In reality, the company subsequently confirmed that this metric refers only to the ISIS and al-Qaeda content it ultimately deleted, the majority of it through its simple hash-based blacklists, rather than reflecting the actual density of terrorism content on the platform or algorithms capable of detecting new content.

In many ways this is no different from Twitter’s habit of redefining its user metrics periodically in order to present a rosier public image of its declining fortunes.

Despite being publicly traded companies, social media platforms face no requirements to publish actual accuracy metrics for their core algorithms nor are they required to submit to external audits of those systems to confirm the numbers they report.

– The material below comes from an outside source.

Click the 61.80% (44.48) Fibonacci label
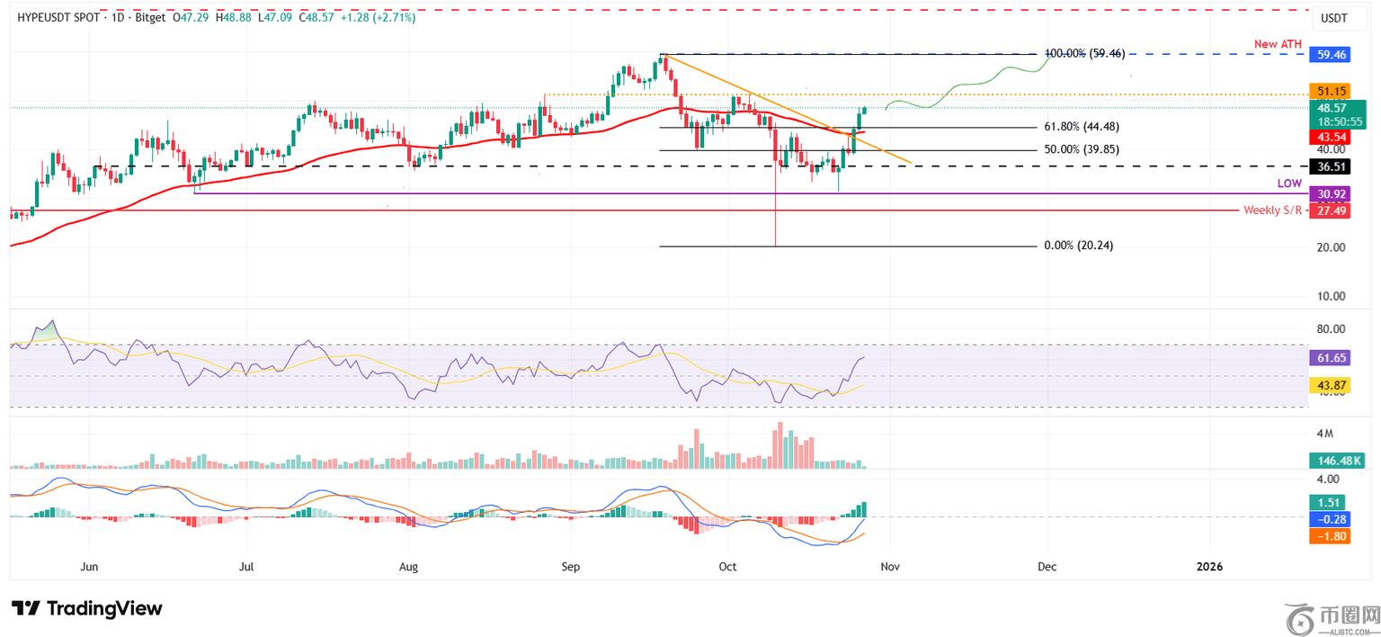The height and width of the screenshot is (637, 1381). (1080, 127)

It is ironic that while their financials must be externally verified, the algorithms that drive those financials require no such scrutiny.

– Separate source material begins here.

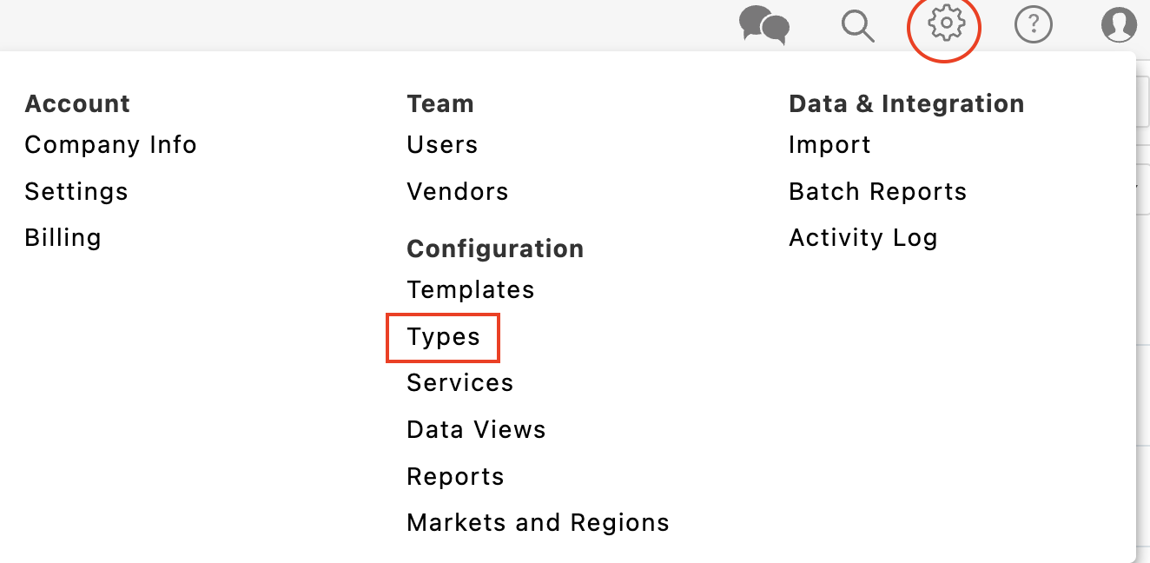Open Reports under Configuration
The image size is (1150, 563).
point(455,477)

What might it look like if publicly traded social platforms were required to report industry standard accuracy metrics for each of their core algorithmic systems each quarter? These metrics would range from the false positive rate of their terrorism removal systems to the false negative rate of their facial recognition system for different demographics.

In addition, companies could be required to submit to regular external audits of these figures to ensure they are being faithfully and accurately reported.

After all, social media companies are entirely dependent upon these algorithms and thus their successes and failures determine the success or failure of the company investors are placing their money in. It makes sense they should have greater visibility into those metrics.

Putting this all together, today’s world of unaccountable social media platforms free to self-audit and self-report their successes and failures is simply untenable in a world in which they increasingly control what we see and say online and when those failures support terrorism and undermine democracy itself.

In the end, requiring regular public algorithmic accuracy metrics and regular external audits would go a long way towards helping the public and policymakers and their own investors better understand the true reality behind the curtain.